# Changement icone bootcamp



## Guizzzz (16 Décembre 2010)

bonjour,

je n arrive pas a changer mon icone bootcamp sur le bureau !!

please help me !

thanks


----------



## wath68 (16 Décembre 2010)

Hello.

Un peu de lecture :
- http://forums.macg.co/customisation/sl-changer-les-icons-applications-apple-274924.html
- http://forums.macg.co/customisation/tuto-alternative-au-changement-dicone-classique-325291.html


----------



## Guizzzz (16 Décembre 2010)

Merci mais tt ca marche pour tous mes icones sauf pour mon icone bootcamp qui n'accepte pas le "coller" !


----------



## wath68 (17 Décembre 2010)

Et avec LiteIcon, ou bien CandyBar ?


----------



## Fìx (17 Décembre 2010)

Regarde par ici


----------



## Guizzzz (17 Décembre 2010)

super
impec


merci bcp


----------



## intelys (9 Janvier 2011)

Bonjour,
j'aurais une autre question dans le même genre.

Consignes
1/ Recopiez à l'identique les lignes ci-dessous, de celle qui contient « Expand the 两次立方 resample method dropdown » jusqu'à la fin des lignes, ces deux bornes comprises, sans reproduire les images.
2/ Poursuivez, s'il vous plaît, le fil sur le changement de l'icône bootcamp à partir de l'endroit où il s'arrête.

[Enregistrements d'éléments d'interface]
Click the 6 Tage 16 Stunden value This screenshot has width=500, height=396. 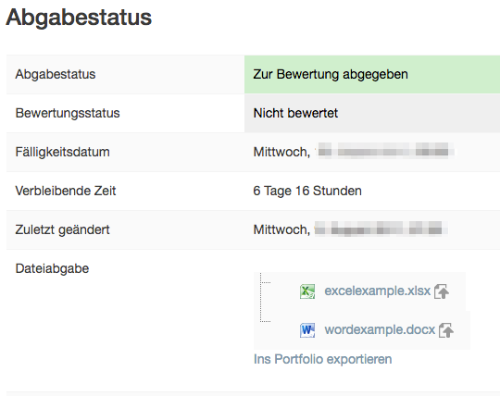click(x=307, y=191)
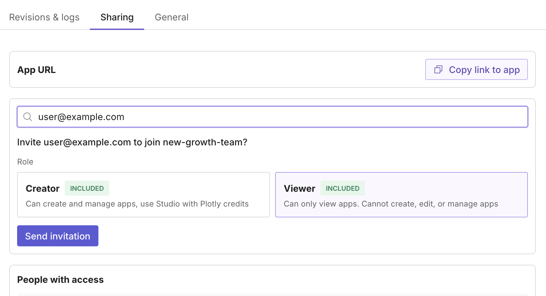Image resolution: width=546 pixels, height=296 pixels.
Task: Click the App URL section heading
Action: point(36,69)
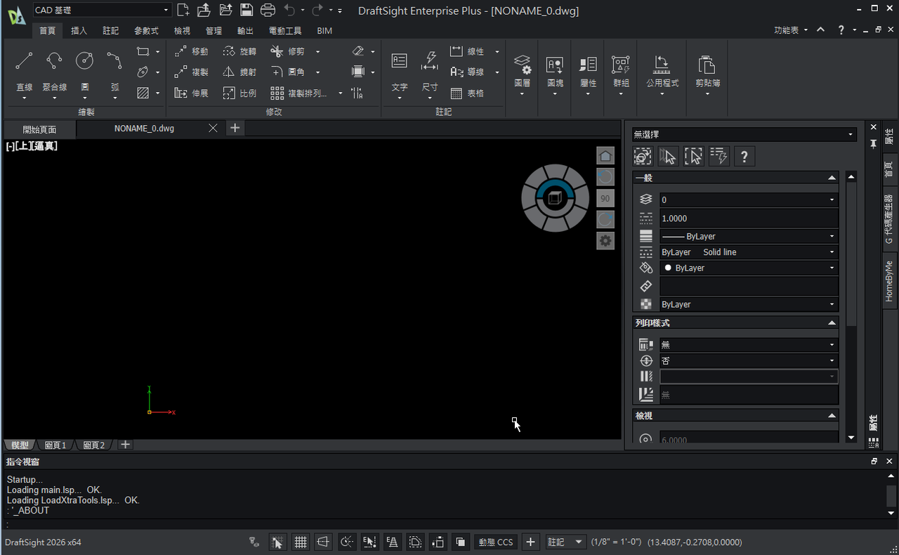
Task: Switch to the 圖頁1 sheet tab
Action: tap(55, 445)
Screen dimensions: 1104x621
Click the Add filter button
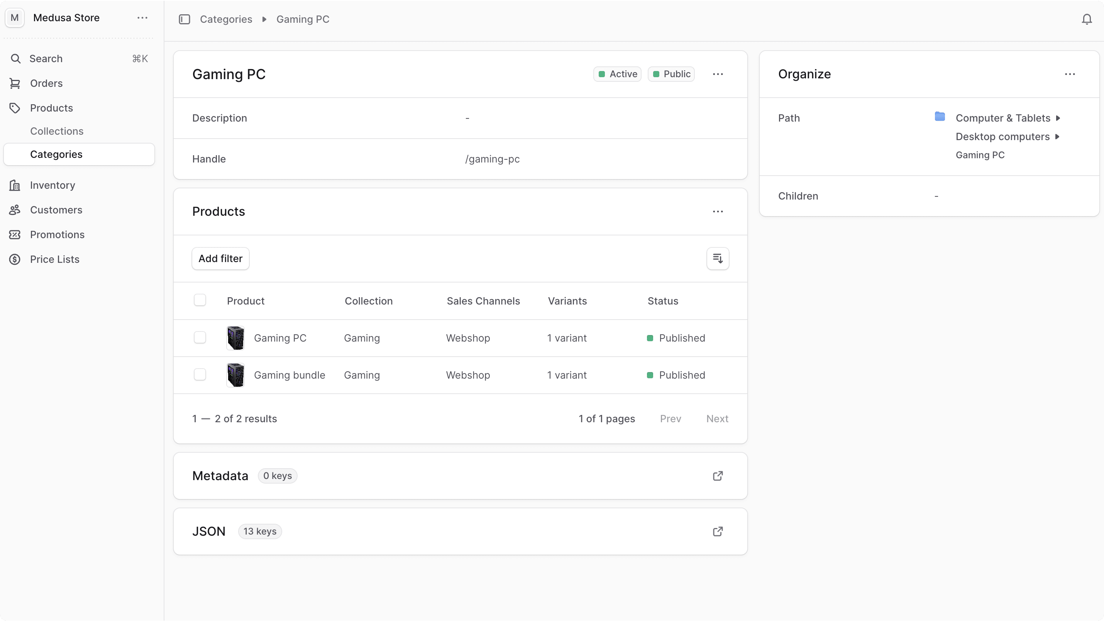pyautogui.click(x=220, y=258)
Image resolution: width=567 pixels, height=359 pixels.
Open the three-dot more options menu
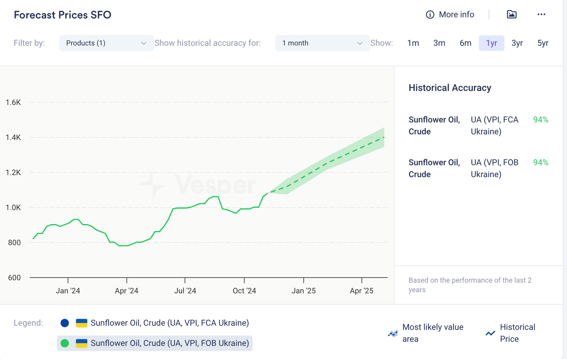[x=541, y=15]
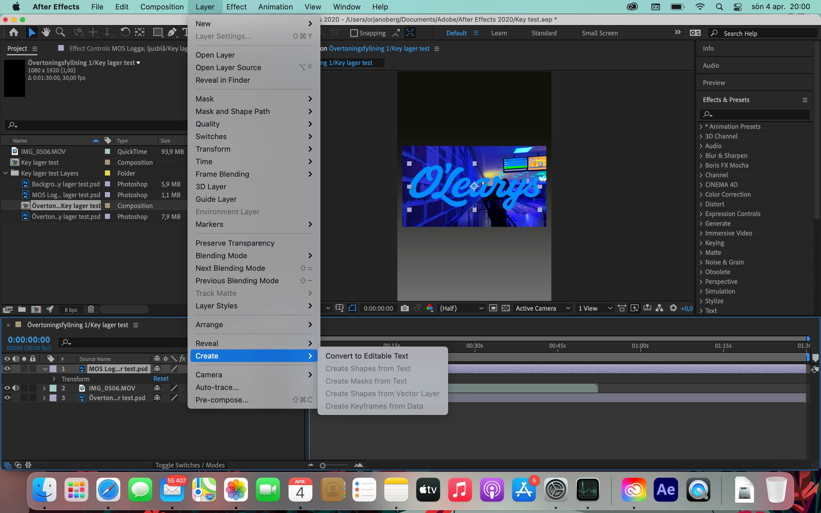
Task: Choose Convert to Editable Text
Action: click(366, 356)
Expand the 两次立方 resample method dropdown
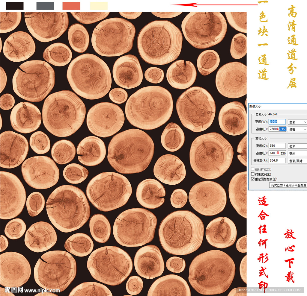Viewport: 307px width, 296px height. point(288,185)
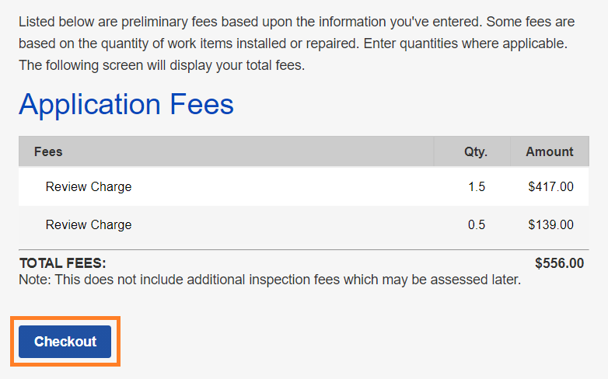Viewport: 608px width, 379px height.
Task: Select the $139.00 amount
Action: 550,224
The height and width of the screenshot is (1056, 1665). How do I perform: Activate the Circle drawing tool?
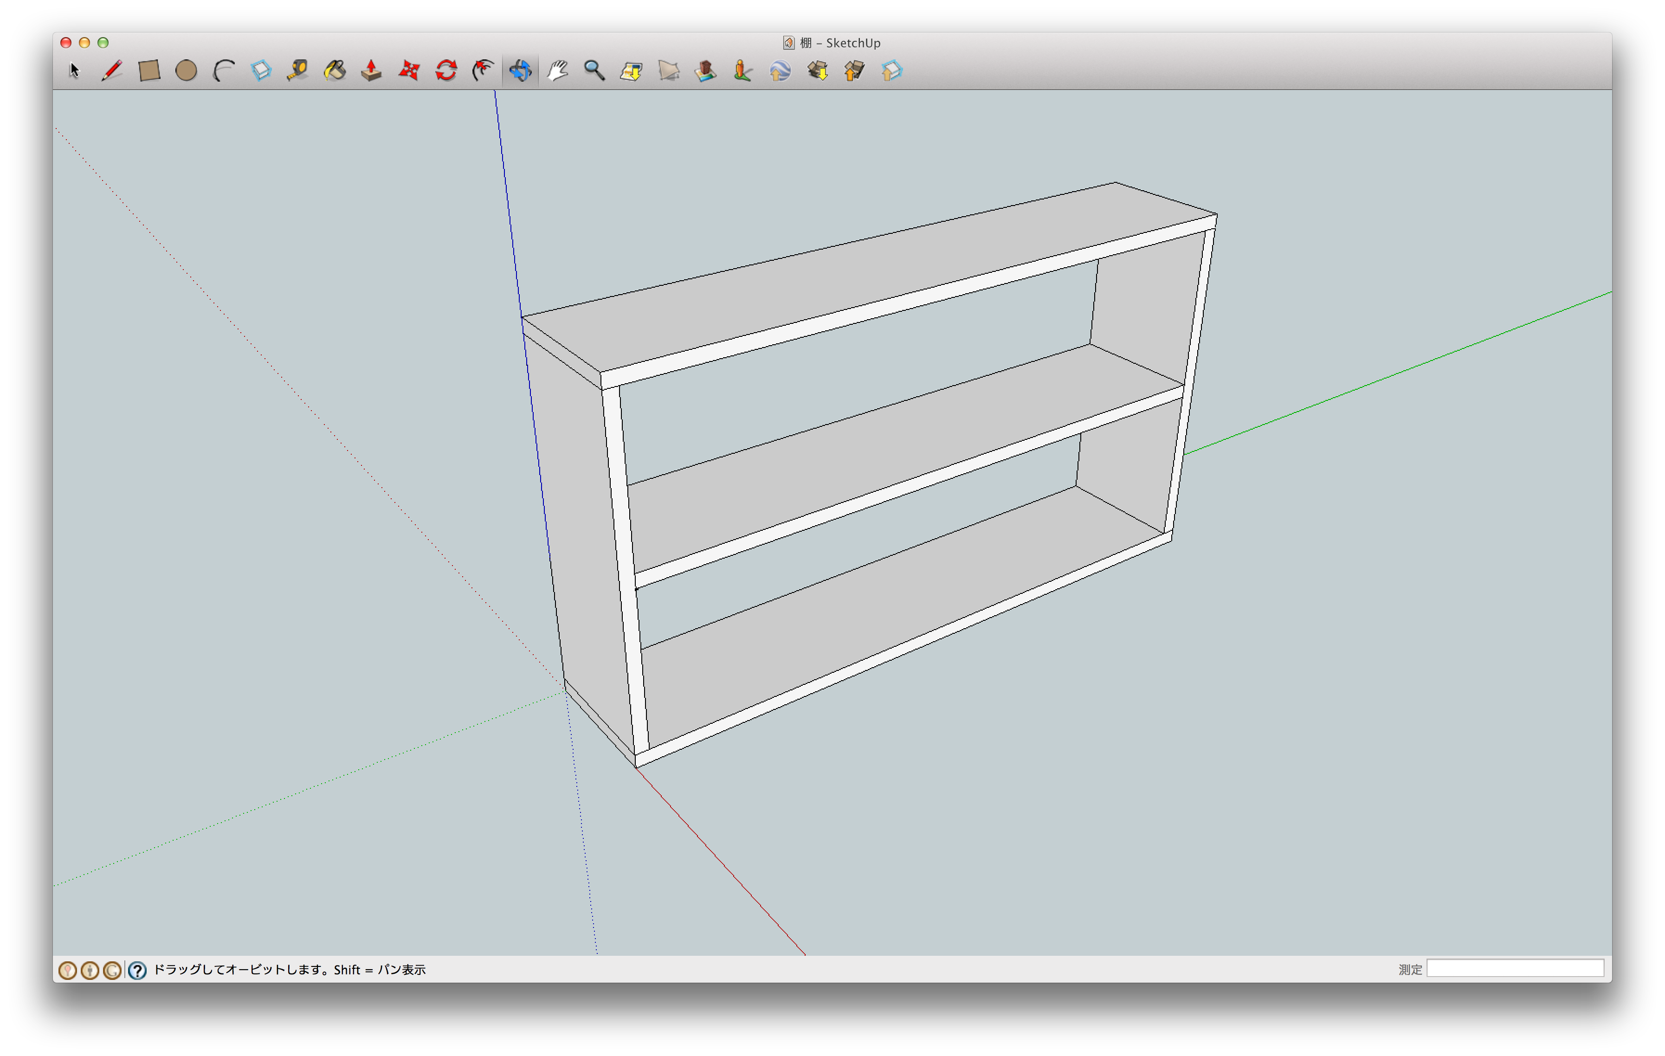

Réponses
1/
Expand the 两次立方 resample method dropdown
Viewport: 307px width, 296px height. point(288,185)
Viewport: 608px width, 379px height.
Task: Select the $139.00 amount
Action: 550,224
The height and width of the screenshot is (1056, 1665). How do I perform: Activate the Circle drawing tool?

2/
Est-ce qu'il est possible de changer les icônes bootcamp au démarrage, lorsque l'on démarre ce cher mac et que l'on appuie sur alt et qu'il nous laisse le choix entre les deux partitions, et bien je voudrais mettre une pomme pour Macintosh HD et l'icone windows pour Windows XP.
J'ai réussi a changer la pomme par CandyBar mais le volume windows xp n'apparaît pas donc je n'ai pas pu le changer.
Merci d'avance


----------



## Spooky063 (1 Mars 2011)

bonsoi
apparemment, le seule moyen de changer cette icone, c'est de passer par un autre bootloader car l'icone serait en fonction de l'icone du device de départ (un truc du genre).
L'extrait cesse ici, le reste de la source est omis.